Acetylation-dependent USP7-TRIM25 axis drives oncogenic progression in non-small cell lung cancer.

Tripartite motif containing 25 (TRIM25), an E3 ubiquitin ligase that plays an important role in bioprocesses, is frequently elevated in malignant tumors. However, it remains unclear how TRIM25 protein expression is regulated in non-small cell lung cancer (NSCLC). Here, we find that TRIM25 is hyper-expressed in NSCLC tissues and associated with poor prognosis of NSCLC patients. Both in vitro and in vivo experiments indicate that TRIM25 facilitates tumor proliferation and metastasis. Mechanistically, acetylation is identified as a critical post-translational modification (PTM) regulating TRIM25 protein stability in NSCLC. The lysine acetyltransferase cAMP-responsive element-binding (CREB)-binding protein (CBP) mediates acetylation of TRIM25 at lysine 392, which is counteracted by the deacetylase Sirtuin 7 (SIRT7).
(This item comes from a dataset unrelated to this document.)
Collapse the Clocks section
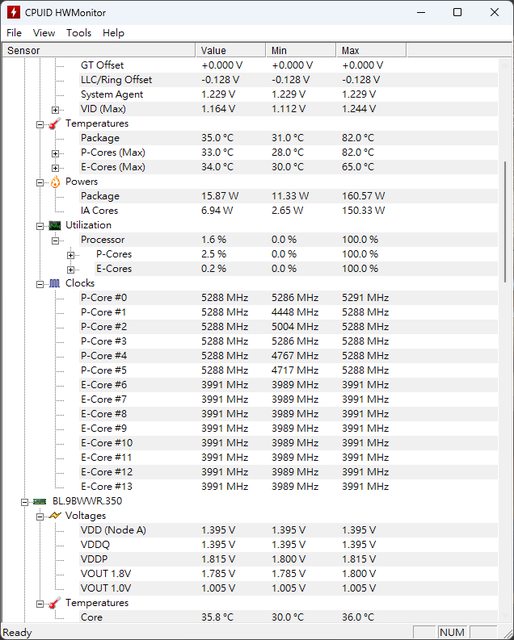Viewport: 514px width, 640px height. click(40, 284)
Notably, the acetylation of TRIM25 enhances its interaction with ubiquitin specific peptidase 7 (USP7), resulting in reduced ubiquitination of TRIM25. In summary, our study reveals a novel acetylation modification site, thus providing new insights into an epigenetic regulation of TRIM25 in human cancer, and suggesting that pharmacological inhibition of TRIM25 acetylation is a potential anti-tumor strategy.